Clustered Key and Sorted Key

When creating a table, specifying data distribution and sorting methods using the CLUSTERED BY and SORTED BY clauses can significantly improve performance in specific query scenarios.

Syntax

CREATE TABLE table_name ( column_definitions ) [CLUSTERED BY (col_name [, col_name ...]) [SORTED BY (col_name [ASC|DESC] [, ...])] INTO num BUCKETS] [PARTITIONED BY (col_name data_type [, ...])];

Parameter Description

ParameterRequiredDescription
CLUSTERED BY (col_name, ...)NoSpecifies the clustering key columns. The system computes a hash on these column values and distributes data across buckets.
SORTED BY (col_name [ASC|DESC], ...)NoSpecifies the sorting key columns within each bucket. Data is stored in this order within each bucket. Ascending by default.
INTO num BUCKETSRequired with CLUSTERED BYSpecifies the number of buckets. It is recommended that each bucket holds approximately 128 MB–1 GB of data.

Clustered Key Description

The clustered key determines how data is distributed across buckets. The system computes a hash on the clustered key column values, and data with the same hash value falls into the same bucket.

Criteria for selecting clustered keys:

  • Choose columns with a wide range of values and few duplicates to achieve even data distribution and avoid data skew.
  • If a column is frequently used as a JOIN key in queries, setting it as the clustered key enables Bucket Join, significantly improving JOIN performance.
  • When no clustered key is specified, the system defaults to 256 buckets.
  • Too many buckets result in a large number of small files, impacting metadata management and I/O efficiency. Too few buckets fail to fully utilize parallel processing capabilities.

Sorted Key Description

The sorted key defines the physical sort order of data within each bucket. For queries that filter or sort by the sorted key, pre-sorted data reduces the scan range and improves query performance.

  • Each sort column can be specified as ASC (ascending, default) or DESC (descending).
  • Sorted keys have some impact on write performance.

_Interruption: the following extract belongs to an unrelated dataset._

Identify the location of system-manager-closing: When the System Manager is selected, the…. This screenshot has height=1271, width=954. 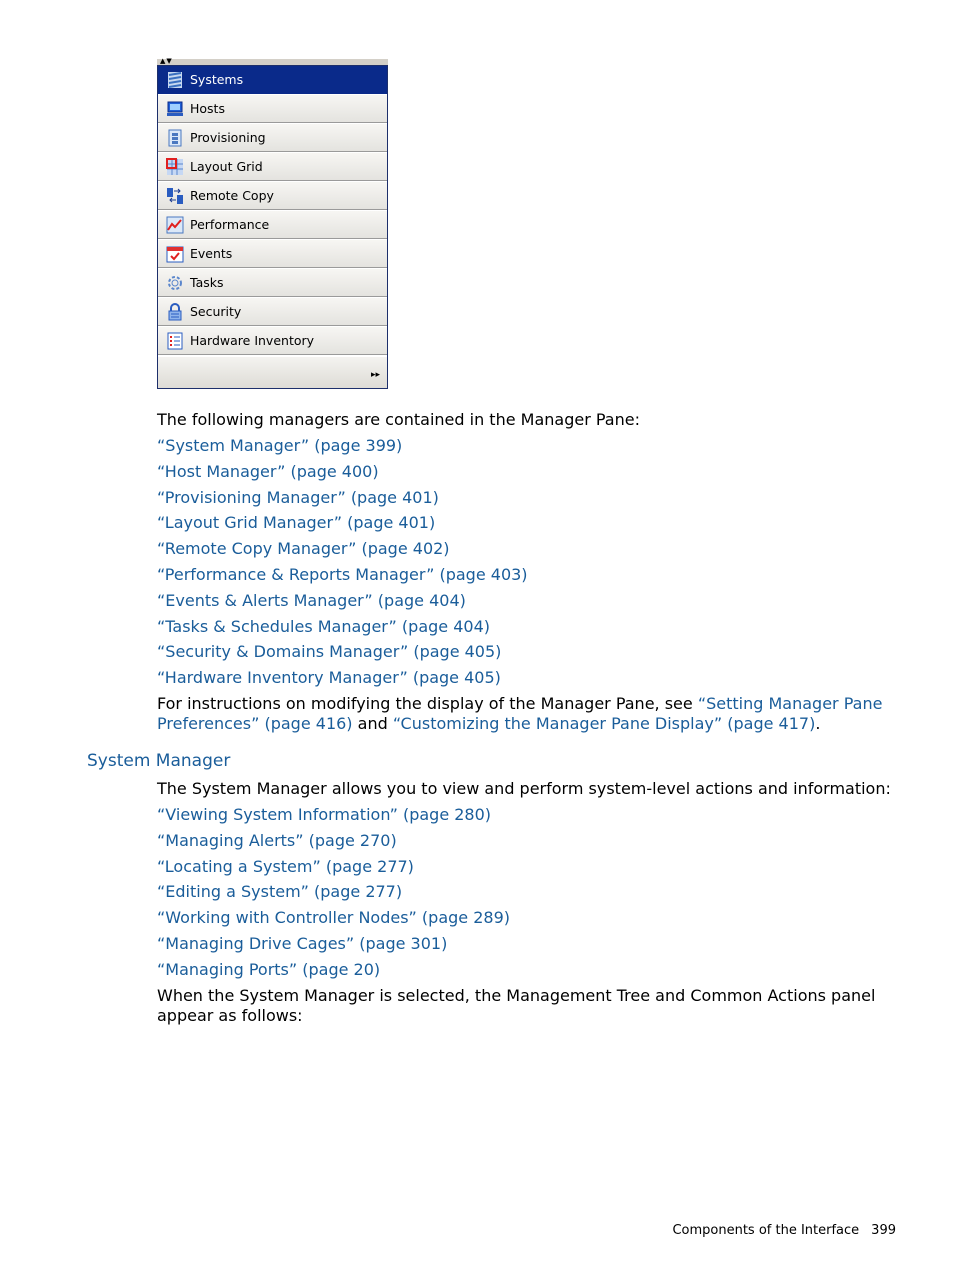
(516, 1006).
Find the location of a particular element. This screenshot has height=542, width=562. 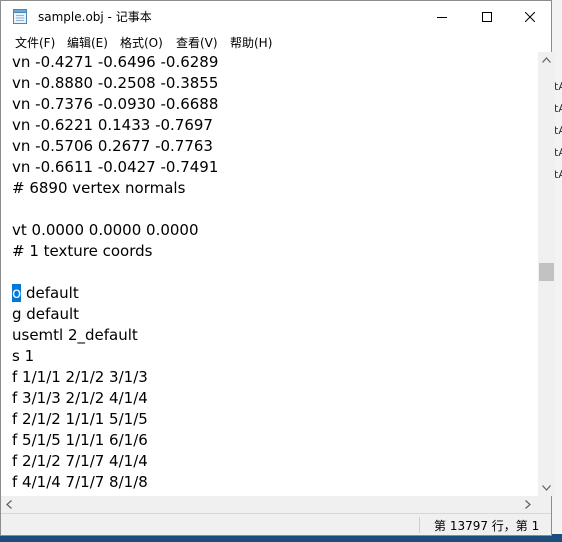

text-line: g default is located at coordinates (46, 314).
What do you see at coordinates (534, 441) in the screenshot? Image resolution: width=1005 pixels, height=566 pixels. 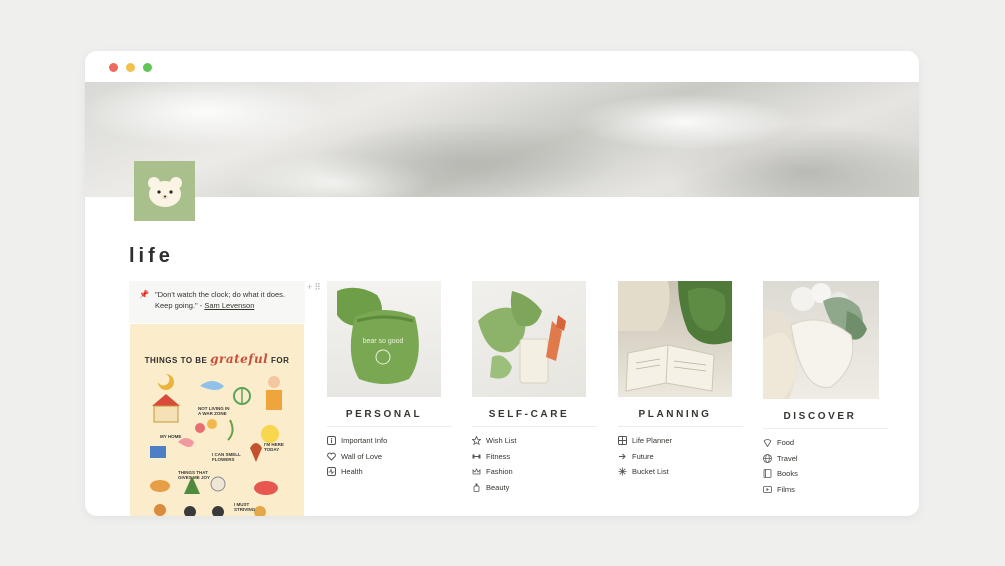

Sorting during large-scale data writes consumes additional resources.

Examples

  1. Create an orders table clustered by customer_id and sorted by order_date:

CREATE TABLE orders_clustered ( order_id BIGINT, customer_id INT, product STRING, amount DECIMAL(10, 2), order_date DATE ) CLUSTERED BY (customer_id) SORTED BY (order_date DESC) INTO 64 BUCKETS;

When querying by customer_id, the system only needs to scan the corresponding bucket without a full table scan:

SELECT * FROM orders_clustered WHERE customer_id = 1001;

  1. Create a table with a multi-column clustered key, suitable for multi-dimensional JOIN scenarios:

CREATE TABLE transaction_records ( transaction_id BIGINT, customer_id INT, product_id INT, amount DECIMAL(10, 2), transaction_date DATE ) CLUSTERED BY (customer_id, product_id) SORTED BY (transaction_date ASC) INTO 128 BUCKETS;

  1. Specify only the clustered key without a sorted key:

CREATE TABLE sales_data ( sale_id INT, product_id INT, region STRING, amount DECIMAL(10, 2) ) CLUSTERED BY (product_id) INTO 50 BUCKETS;

  1. Combine partitioning and clustering (data is clustered within each partition):

CREATE TABLE logs_partitioned ( log_id BIGINT, user_id INT, action STRING, log_time TIMESTAMP ) PARTITIONED BY (log_date DATE) CLUSTERED BY (user_id) INTO 32 BUCKETS;

Notes

  • SORTED BY must be used together with CLUSTERED BY and cannot be specified alone.
  • It is recommended to estimate the number of buckets based on data volume: aim for approximately 128 MB–1 GB of data per bucket.
  • Clustered keys and sorted keys cannot be modified via ALTER TABLE after table creation. The table must be recreated.
  • For partitioned tables, clustering is performed independently within each partition, and the bucket count applies to each partition.